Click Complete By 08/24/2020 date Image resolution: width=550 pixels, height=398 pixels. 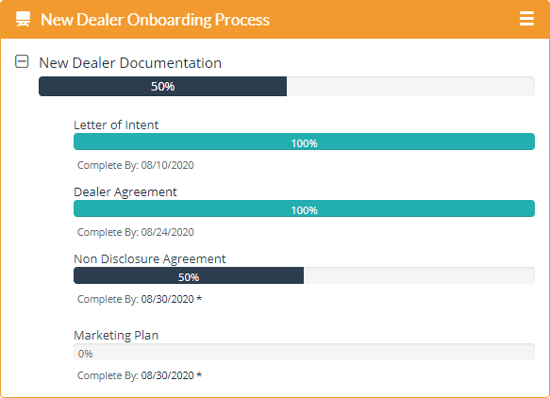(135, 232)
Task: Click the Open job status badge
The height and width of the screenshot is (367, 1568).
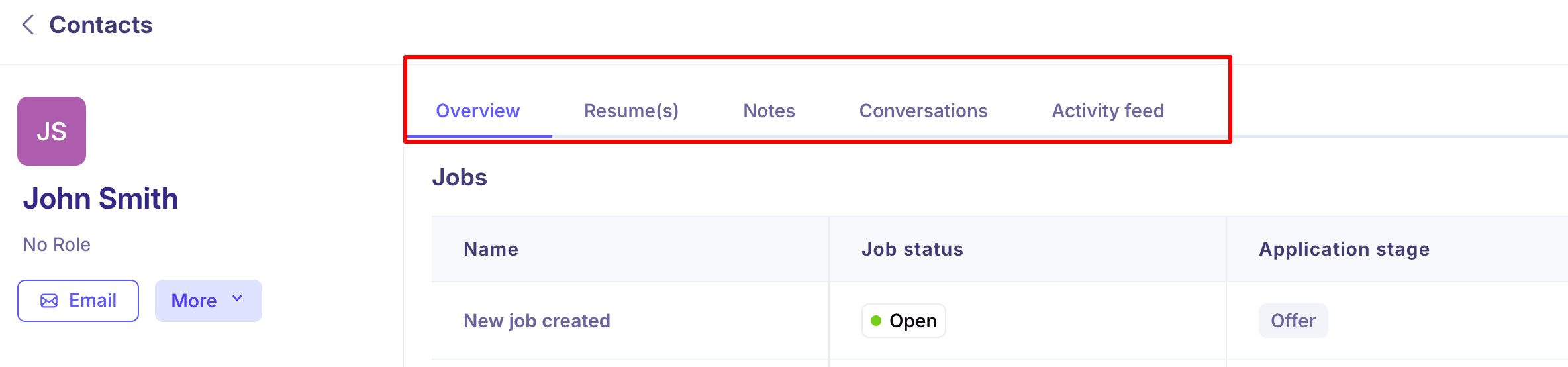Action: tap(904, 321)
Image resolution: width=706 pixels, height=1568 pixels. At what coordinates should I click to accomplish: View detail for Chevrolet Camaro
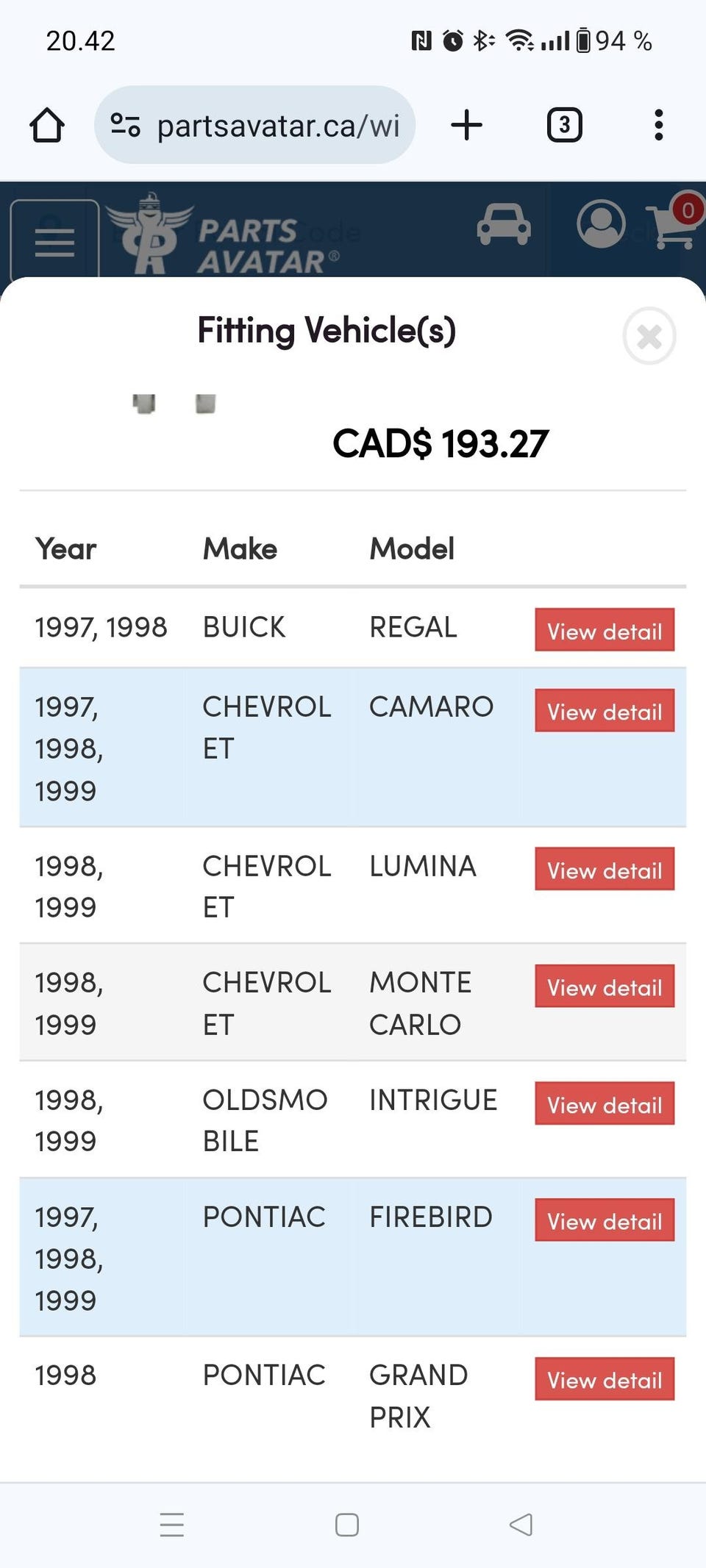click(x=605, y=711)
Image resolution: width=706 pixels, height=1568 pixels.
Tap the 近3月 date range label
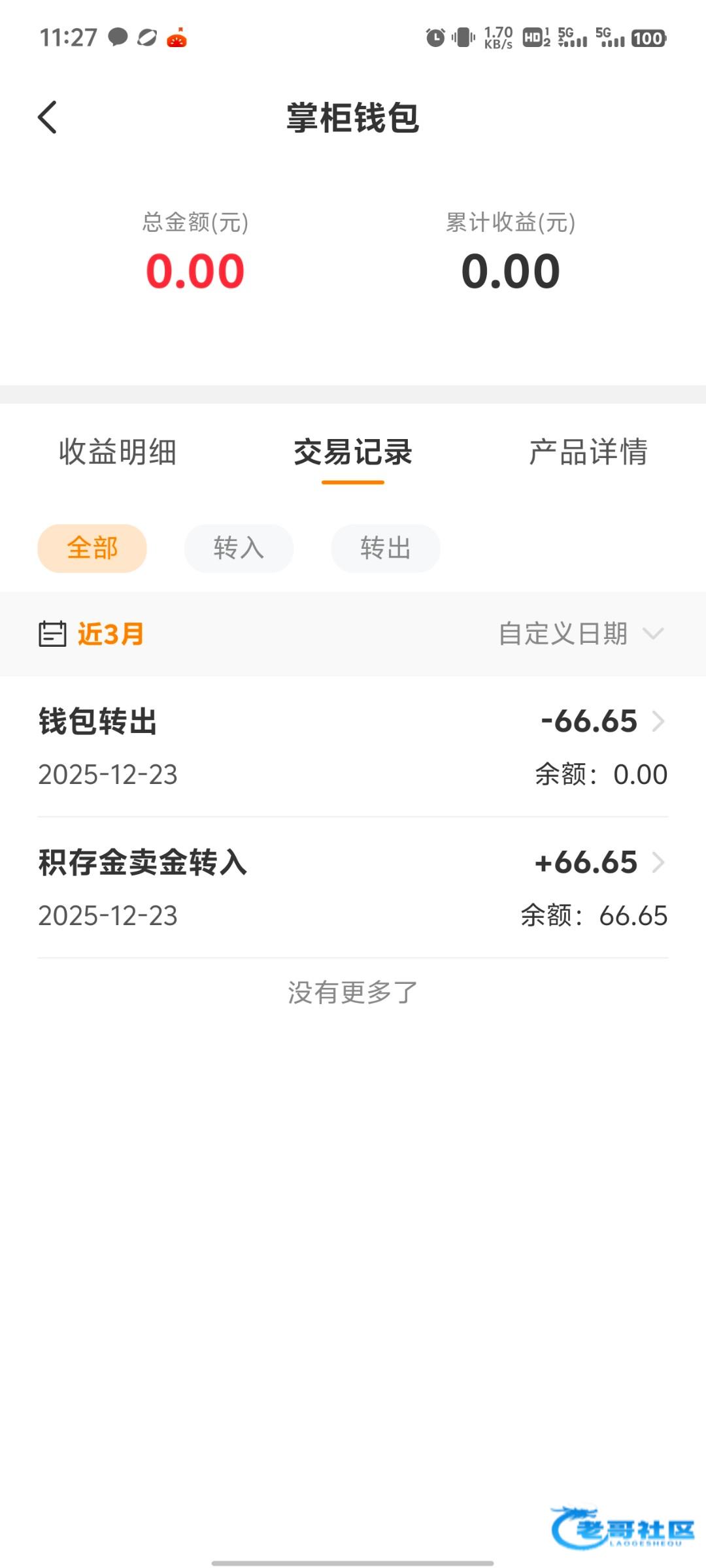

## PROBLEM DESCRIPTION
The copy has to start at the line that contains "The height and" and end at the last line of the material above, matching the original exactly and holding no pictures.

## EXERCISE RESULT
The height and width of the screenshot is (367, 1568).
Action: tap(904, 321)
Image resolution: width=706 pixels, height=1568 pixels. At what coordinates should I click to accomplish: View detail for Chevrolet Camaro
click(x=605, y=711)
Image resolution: width=706 pixels, height=1568 pixels.
Tap the 近3月 date range label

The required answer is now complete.